The code is designed to be centralised, so although there are 14 unique programs running, they share the base code where possible. For efficiency of set up, a home page was created with buttons for each program.
3.1.2 Sound Files
For sounds, the following were tested, but only the bold were implemented as they were the most audibly pleasing combination. These high quality sounds were purchased and licensed for use.
pink-zen(D): gentle-wind.wav, ambience.wav, bells.wav
purple-elements(C): wind.wav, rain-storm.wav, thunder.wav
blue-ocean(B): humpback-whales.wav, sea-waves.wav, california-gull.wav
green-forest(A): thrush-bird.wav, robin.wav, forest-leaves.wav, cricket.wav
We used round table lamps on the floors with remote controlled LEDs that cycled through the rainbow. Two plain dim LED lamps for used for safety in dark areas. Two projectors were used, one to project the life sayings onto the screen, and another to project the soothing animation onto the ceiling. Glass jars wrapped with decorated wax paper held the phones as they light up. The wax paper was chosen to coincide with each of the zone themes, and the glass jars were tall enough to hide the majority of the screen to provide a soft glow, and short enough to keep the camera exposed as it is used for motion detection. An iPad was used at the entrance to provide context of the space. The space was decorated to simulate a Sound Bath.
When approaching this topic, our group set out to examine explore a solution where the participants would not have to physically touch their phones themselves, but instead have it as part of an experience where they walk away from it, while it aids in relaxing themselves and others. While meditatively walking around the space, their motion act as the trigger for the light and soundscape. We noticed some some participants becoming enveloped in the experience, and lying down as one would in a traditional sound bath to absorb the experience with their senses. Others entranced by the lights and affirmation, were curious about what different pleasing sounds and colours could be produced. Due to the amount of the hardware and number of programs involved, there was a lot of set up required before the room could be entered. An additional complication is that this type of set up is one where the phones are accessible to the creators, and not something the attendees bring with them into the experience.
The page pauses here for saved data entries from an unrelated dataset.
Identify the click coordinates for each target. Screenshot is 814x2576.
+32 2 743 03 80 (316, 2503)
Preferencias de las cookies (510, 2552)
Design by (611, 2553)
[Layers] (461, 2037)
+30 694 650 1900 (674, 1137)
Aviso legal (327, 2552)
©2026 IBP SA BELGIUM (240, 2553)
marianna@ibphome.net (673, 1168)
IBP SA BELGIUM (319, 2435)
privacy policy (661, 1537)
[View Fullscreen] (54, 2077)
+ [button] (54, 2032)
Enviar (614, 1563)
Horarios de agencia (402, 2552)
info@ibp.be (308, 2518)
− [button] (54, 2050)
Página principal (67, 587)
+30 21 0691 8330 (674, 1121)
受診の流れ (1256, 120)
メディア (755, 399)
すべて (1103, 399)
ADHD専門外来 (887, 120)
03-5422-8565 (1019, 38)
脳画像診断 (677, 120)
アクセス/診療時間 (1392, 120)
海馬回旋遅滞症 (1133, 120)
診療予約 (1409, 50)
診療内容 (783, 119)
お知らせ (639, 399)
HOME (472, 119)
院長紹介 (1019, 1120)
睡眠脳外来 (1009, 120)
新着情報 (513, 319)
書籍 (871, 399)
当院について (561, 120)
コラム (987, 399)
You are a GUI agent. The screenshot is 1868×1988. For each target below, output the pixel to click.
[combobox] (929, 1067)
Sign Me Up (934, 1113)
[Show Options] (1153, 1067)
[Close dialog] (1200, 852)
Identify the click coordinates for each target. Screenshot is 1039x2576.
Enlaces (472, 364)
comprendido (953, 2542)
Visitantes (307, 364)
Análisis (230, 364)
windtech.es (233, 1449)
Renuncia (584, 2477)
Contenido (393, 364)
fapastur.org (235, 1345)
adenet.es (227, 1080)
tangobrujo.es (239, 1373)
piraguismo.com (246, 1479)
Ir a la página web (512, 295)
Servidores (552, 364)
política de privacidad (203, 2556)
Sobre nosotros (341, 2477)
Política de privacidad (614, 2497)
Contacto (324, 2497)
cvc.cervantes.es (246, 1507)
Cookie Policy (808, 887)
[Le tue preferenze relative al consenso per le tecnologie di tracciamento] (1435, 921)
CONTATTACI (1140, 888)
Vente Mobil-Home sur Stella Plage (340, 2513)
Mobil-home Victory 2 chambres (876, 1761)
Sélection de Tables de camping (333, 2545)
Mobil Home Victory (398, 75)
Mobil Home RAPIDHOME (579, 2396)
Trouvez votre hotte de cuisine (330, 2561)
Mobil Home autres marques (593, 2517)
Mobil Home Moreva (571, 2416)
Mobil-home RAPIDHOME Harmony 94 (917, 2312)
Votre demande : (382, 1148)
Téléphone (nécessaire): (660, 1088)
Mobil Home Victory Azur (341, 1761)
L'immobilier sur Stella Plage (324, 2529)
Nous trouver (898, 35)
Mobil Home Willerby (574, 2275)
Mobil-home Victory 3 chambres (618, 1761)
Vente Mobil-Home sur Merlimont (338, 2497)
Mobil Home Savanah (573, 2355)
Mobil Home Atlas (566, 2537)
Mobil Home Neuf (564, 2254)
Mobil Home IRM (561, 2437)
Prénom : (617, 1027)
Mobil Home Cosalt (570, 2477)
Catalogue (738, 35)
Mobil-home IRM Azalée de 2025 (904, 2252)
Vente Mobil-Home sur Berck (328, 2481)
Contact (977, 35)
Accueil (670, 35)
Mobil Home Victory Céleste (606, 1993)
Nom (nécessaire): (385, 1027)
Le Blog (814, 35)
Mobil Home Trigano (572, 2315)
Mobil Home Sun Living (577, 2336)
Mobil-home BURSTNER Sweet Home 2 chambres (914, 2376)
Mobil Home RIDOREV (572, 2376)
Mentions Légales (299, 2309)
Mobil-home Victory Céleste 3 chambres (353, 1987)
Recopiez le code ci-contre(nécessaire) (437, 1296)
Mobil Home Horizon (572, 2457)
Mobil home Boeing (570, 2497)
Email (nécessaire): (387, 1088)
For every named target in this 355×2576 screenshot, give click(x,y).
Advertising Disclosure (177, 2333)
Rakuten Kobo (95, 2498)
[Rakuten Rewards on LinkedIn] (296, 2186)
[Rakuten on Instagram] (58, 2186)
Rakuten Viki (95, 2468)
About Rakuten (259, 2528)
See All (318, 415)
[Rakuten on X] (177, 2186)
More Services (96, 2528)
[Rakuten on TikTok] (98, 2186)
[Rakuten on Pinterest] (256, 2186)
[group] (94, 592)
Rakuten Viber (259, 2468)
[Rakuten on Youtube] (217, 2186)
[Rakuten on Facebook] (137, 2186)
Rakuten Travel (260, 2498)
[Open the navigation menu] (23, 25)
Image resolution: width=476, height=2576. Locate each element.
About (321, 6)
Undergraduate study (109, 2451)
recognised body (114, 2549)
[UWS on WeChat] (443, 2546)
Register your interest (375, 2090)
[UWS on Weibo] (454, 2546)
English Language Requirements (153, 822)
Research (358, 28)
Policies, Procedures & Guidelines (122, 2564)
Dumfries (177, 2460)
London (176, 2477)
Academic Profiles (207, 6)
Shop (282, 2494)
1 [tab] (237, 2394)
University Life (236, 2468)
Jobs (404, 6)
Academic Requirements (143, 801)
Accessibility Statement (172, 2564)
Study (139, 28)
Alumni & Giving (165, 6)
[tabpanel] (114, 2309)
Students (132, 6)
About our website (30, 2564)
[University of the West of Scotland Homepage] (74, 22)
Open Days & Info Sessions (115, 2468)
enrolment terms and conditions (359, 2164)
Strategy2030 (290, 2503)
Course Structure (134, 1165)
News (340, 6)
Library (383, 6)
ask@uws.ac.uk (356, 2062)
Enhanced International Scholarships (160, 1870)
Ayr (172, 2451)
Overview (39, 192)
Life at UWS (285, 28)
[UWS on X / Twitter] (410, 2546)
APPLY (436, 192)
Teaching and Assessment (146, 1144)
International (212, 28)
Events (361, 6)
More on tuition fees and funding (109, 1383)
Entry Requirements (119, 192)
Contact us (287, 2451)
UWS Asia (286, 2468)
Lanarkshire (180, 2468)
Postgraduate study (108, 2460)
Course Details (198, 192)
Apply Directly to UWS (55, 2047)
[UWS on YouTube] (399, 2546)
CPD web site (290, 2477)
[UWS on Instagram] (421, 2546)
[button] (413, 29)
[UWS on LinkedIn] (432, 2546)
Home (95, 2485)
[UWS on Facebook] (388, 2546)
The room initially requested was RHA 318, a smaller and more intimate space that would allow for more interaction between the lights by having them closer together, and a better layout for the projections. The room has recently gone out of service, and with the larger room, RHA 511, some of that interaction was diluted, as pointed out in the post-discussion.
Additionally, despite mentioning that participants were to just walk around to trigger the sound, many unfamiliar with the concept of a sound bath, still tried to manipulate the devices or holder, or use sound to the effects. This is likely due to the memories from the previous tactile experiments where manipulation of the elements within the experiment produced positive results.